The blue line is bountiful when it comes to the Island.
Dylan Coghlan of Nanaimo made his NHL debut this season to join Victoria veterans Tyson Barrie, Jordie Benn and Matt Irwin as defencemen in the big league. The Victoria Royals of the WHL next season could feature a true rarity in three rearguard hometown-produced first-round bantam draft picks in Jason Spizawka, Nolan Bentham and Jacson Alexander.
Flying under the radar in this Island defensive horn of plenty has been Sean Strange of Saanich, who has carved out a steady four-season junior career with the Kamloops Blazers of the WHL. That is despite going only in the 10th round, 202nd overall, in the 2015 bantam draft as Kamloops’ final pick.
“People didn’t have too high expectations of me but I worked hard each season, and also during summers back home on the Island, and I’m proud of my career,” said the graduate of the Saanich Minor Hockey Association and South Island Royals midget team.
Director Stanley Kubrick had Dr. Strangelove. The Blazers have had a Strange love, too.
“That Kamloops chose me as one of their over-age 20-year-olds this season shows the confidence they have in me since each team is only allowed three,” noted the Islander.
Strange, who turned 21 in January, meets the Victoria Royals for the last time tonight when the first-place Blazers (14-4) and last-place Royals (2-14-2) clash in the Kelowna hub of the pandemic-abbreviated 2021 WHL B.C. Division season. The four annual games the Blazers played at Save-on-Foods Memorial Centre in normal times were circled on the calendar at the beginning of each season.
“Those were always special because my extended family and my buddies were in the stands to watch me play,” said Strange.
That included his fraternal twin brother Ryan Strange, a centre whose 20-year-old season with the Victoria Cougars was cut short when the pandemic forced the cancellation of the Vancouver Island Junior Hockey League campaign. Also on the Victoria Cougars is younger brother Kieran Strange.
There are four games remaining in Sean Strange’s junior career.
“It’s starting to hit me and the emotions are getting high,” said the former Spectrum student.
“But I’m going to remain focused right through to the end.”
As he should because the Blazers are in a battle with the Kelowna Rockets (8-3-1) for the B.C. Division championship, which will be decided by winning percentage because the Rockets will have played six less games than Kamloops’ 22 due to the COVID outbreak last month on the Rockets. The Vancouver Giants retained a very slim mathematical chance at the title heading into Wednesday night’s late-finishing game against the Prince George Cougars.
The division crown will be a consolation only for a potent Blazers team that was a threat for the WHL championship and national Memorial Cup this season and last season. Last season’s playoffs were cancelled and this regular season is only a rump without playoffs. Strange admits it’s sharply disappointing because he believes the Blazers were poised in both seasons for long playoff runs. But they will never know. So the division crown will have to suffice this spring. At least it’s something.
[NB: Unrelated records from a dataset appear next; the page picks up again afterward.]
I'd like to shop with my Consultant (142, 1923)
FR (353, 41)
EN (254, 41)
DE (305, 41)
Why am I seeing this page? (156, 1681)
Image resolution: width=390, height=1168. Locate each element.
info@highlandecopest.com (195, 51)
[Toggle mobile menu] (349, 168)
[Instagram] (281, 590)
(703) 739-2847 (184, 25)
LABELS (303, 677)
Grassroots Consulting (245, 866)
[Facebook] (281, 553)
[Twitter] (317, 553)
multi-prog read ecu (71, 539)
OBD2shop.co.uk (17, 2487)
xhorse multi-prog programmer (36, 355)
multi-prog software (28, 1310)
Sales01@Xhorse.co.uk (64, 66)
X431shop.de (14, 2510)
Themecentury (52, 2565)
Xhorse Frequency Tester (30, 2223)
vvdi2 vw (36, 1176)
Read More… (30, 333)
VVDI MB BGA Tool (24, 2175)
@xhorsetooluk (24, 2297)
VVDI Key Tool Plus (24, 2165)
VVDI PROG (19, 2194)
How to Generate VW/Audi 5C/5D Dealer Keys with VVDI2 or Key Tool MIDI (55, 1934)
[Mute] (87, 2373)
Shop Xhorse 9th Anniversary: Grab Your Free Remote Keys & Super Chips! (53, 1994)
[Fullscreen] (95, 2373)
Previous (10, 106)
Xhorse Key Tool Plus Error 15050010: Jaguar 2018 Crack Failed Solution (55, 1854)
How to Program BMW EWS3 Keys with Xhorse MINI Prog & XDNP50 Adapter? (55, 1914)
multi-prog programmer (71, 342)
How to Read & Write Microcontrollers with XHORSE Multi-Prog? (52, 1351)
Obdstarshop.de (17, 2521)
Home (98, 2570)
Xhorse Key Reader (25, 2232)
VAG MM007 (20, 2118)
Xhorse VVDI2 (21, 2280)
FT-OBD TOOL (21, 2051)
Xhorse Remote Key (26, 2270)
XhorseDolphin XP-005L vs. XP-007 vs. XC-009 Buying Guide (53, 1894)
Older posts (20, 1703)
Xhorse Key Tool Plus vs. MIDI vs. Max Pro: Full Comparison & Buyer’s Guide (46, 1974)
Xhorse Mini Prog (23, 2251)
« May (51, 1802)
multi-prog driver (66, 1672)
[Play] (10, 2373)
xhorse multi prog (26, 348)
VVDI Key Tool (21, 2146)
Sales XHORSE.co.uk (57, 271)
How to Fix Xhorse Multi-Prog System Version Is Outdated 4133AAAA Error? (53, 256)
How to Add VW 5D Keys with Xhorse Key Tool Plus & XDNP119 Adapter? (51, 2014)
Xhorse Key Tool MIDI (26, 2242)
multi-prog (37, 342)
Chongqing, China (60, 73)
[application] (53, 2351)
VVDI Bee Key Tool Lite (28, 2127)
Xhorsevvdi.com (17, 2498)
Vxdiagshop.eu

“I’ve never won a championship,” said Strange.
The Islander said he has not decided on his future career path.
“I’m hoping for a pro deal [in the AHL/ECHL],” said the six-foot-one, 200-pound stay-at-home defender.
He’s been a constant improver so don’t bet against him.
“If not [pro], then U Sports,” said Strange.
Strange has four years of free university banked in the WHL education program which pays for a year of post-secondary schooling for each season played in the league.
ICE CHIPS: The Royals close out their season account tonight at Prospera Place against the Blazers, Saturday also in Kelowna against Prince George, Tuesday in the Kamloops hub against Vancouver and next Wednesday against Kelowna.